Predicting

First you need to create a predictor object giving an existing model.

Python API

The predictor must be created once but can then be used for multiple predictions.

Single Model

There are two options for prediction depending on your data and usecase.

If you have already a list of data use the code below: create the predictor and call predict_raw, predict_pipeline, predict_dataset. This will setup all internal pipelines and close them afterwards automatically.

from calamari_ocr.ocr.predict.predictor import Predictor, PredictorParams
predictor = Predictor.from_checkpoint(
    params=PredictorParams(),
    checkpoint='PATH_TO_THE_MODEL_WITHOUT_EXT')
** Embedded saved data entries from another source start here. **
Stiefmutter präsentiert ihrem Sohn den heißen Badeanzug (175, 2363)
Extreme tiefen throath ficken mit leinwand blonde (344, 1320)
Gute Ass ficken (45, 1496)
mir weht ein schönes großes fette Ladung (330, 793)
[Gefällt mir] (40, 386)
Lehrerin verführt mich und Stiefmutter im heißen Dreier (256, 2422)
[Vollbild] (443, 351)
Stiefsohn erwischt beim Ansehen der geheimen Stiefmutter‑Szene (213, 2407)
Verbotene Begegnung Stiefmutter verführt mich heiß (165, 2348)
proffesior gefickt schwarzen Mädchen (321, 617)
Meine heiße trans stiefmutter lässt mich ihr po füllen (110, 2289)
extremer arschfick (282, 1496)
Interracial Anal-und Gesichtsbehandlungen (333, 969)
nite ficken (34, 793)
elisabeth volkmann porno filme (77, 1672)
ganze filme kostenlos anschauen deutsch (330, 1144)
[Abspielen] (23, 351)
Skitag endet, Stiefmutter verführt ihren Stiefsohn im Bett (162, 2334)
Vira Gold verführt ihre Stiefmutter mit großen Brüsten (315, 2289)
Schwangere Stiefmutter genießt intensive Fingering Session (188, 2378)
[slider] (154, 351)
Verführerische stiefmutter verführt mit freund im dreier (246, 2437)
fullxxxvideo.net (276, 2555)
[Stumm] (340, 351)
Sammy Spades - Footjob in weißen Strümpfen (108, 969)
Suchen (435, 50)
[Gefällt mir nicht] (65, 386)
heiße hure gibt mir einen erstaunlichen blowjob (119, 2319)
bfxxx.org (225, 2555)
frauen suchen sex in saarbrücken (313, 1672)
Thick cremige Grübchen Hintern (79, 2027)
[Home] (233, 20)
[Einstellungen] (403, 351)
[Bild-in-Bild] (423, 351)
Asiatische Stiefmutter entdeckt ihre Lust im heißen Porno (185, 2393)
for sample in predictor.predict_raw(raw_image_generator):
    inputs, prediction, meta = sample.inputs, sample.outputs, sample.meta
    # prediction is usually what you are looking for

Whereby a raw_image_generator is of type Iterable[np.ndarray] for example a list of images:

raw_image_generator = [np.zeros(shape=(200, 50))]

If instead the samples (lines) are dynamically created during the execution and the predictor shall be kept alive use the following:

# Create the predictor, and the raw predictor somewhere in your code
from calamari_ocr.ocr.predict.predictor import Predictor, PredictorParams
predictor = Predictor.from_checkpoint(
    params=PredictorParams(),
    checkpoint='PATH_TO_THE_MODEL_WITHOUT_EXT')
raw_predictor = predictor.raw().__enter__()  # you can also wrap the following lines in a `with`-block

# somewhere else in your code, just call the raw_predictor with a single image
sample = raw_predictor(raw_image)  # raw_image is e.g. np.zeros(200, 50)
inputs, prediction, meta = sample.inputs, sample.outputs, sample.meta
# prediction is usually what you are looking for

Have a look at the prediction tests for some more examples.

Multiple models (voting)

from calamari_ocr.ocr.predict.predictor import MultiPredictor, PredictorParams
predictor = MultiPredictor.from_paths(
    checkpoints=['CKPT1', 'CKPT2', ...],
    params=PredictorParams())

for sample in predictor.predict_raw(raw_image_generator):
    inputs, (results, prediction), meta = sample.inputs, sample.outputs, sample.meta
    # prediction (the voted result) is usually what you are looking for

Then, apply the predictor to any data.

Prediction Object

Each prediction holds a full prediction object which holds the actual outcome (prediction.sentence) but also the single character positions and probabilities (prediction.positions).

Extended Prediction Data

A full prediction object generated from the Predictor yields a lot of information, such as character probabilities or positions. For a full overview see the dataclass structure here. To generate those data you can either

  • pass the --extended_prediction_data parameter to calamari-predict which will create .json files with the additional data written (note the huge probability matrix is not included by default), or

  • call the predictor in custom python code see Prediction